I'll PM the SR number and my email address - by all means take a look if you get a chance.
Cheers,
Dan
Have you set the host's power management settings in the BIOS to high performance or OS control? (And in the latter case maybe to high performance in the ESXi configuration). There are some significant changes since ESXi 5.0:
http://www.vmware.com/files/pdf/techpaper/VMware-vSphere-Performance-Management-and-Performance.pdf
For example - at idle, ESXi 5.5 is running nearly 500 worlds, whereas 4.1 is running 190.
This doesn't really say anything in regards to performance and there are a lot more components and sub-processes running in more recent ESXi versions, so this is nothing to worry about per se.
In case of NWLD it's similar to the above. I'm not sure whether this was the case in 4.1 already, but since at least 5.1 the host just runs a separate world instance not only per vCPU, but per virtual disk and svga-GPU as well.
%WAIT is useless to compare, because it includes idle time. Look at %VMWAIT instead.
EMIN is not a performance indicator as well. It just says how many Mhz the VM would get in case the host runs at 100% CPU load. It can fluctuate extremely because it's calculated dynamically depending on how many VMs/vCPUs are running at a given time and if there are resource shares/guarantees in place:
EMIN The Effective Min in MHz for the Resource Pool/World. The amount of CPU resources guaranteed to the world if all the worlds on the system start contending for CPU resources. ESX VMKernel dynamically calculates the EMIN value for all worlds based on the resource settings (Reservations, Limits and Shares) of all the resource pools and VMs on a system. This statistic is for internal to VMware use only.

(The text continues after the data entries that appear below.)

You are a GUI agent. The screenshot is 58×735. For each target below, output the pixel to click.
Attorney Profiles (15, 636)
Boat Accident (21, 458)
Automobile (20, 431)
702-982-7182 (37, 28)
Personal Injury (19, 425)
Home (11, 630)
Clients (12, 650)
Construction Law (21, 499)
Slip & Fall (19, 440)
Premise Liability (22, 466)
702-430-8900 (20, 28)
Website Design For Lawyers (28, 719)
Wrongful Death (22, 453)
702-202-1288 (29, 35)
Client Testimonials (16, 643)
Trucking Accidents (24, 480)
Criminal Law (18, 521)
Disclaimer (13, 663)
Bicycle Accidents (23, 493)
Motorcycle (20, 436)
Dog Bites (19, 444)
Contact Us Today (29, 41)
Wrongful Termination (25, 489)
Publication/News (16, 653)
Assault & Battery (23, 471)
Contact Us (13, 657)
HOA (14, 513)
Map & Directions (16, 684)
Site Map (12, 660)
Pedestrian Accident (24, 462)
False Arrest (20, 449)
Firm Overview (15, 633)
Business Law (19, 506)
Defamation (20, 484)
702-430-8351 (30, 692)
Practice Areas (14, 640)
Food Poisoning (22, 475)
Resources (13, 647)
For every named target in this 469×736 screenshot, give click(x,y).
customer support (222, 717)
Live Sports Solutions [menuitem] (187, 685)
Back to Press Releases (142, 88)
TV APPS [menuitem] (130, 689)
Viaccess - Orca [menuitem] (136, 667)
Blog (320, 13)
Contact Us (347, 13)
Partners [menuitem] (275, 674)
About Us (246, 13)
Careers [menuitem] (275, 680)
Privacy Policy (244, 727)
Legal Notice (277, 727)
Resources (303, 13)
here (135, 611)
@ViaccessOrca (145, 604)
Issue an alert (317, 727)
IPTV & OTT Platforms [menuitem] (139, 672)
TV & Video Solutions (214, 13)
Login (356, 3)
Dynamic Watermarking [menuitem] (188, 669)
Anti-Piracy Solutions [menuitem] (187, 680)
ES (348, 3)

The %RDY value seems significantly higher, but generally below 5% per vCPU can be considered ok. It can also fluctuate depending on how many vCPUs are running on the host. Did you compare it with the same number of VMs/vCPUs and same workload running on both hosts?
Since you mentioned testing with iperf, are your VMs using an e1000 or vmxnet3 vNIC? Do you see dropped packets in the esxtop network view (%DRPTX, %DRPRX)?
You can also check some counters related to frame drops/errors on the physical NIC with esxcli network nic stats get -n vmnicX
How is the throughput with iperf if you're testing TCP traffic?
Also make sure host's NIC drivers and firmware are up to date.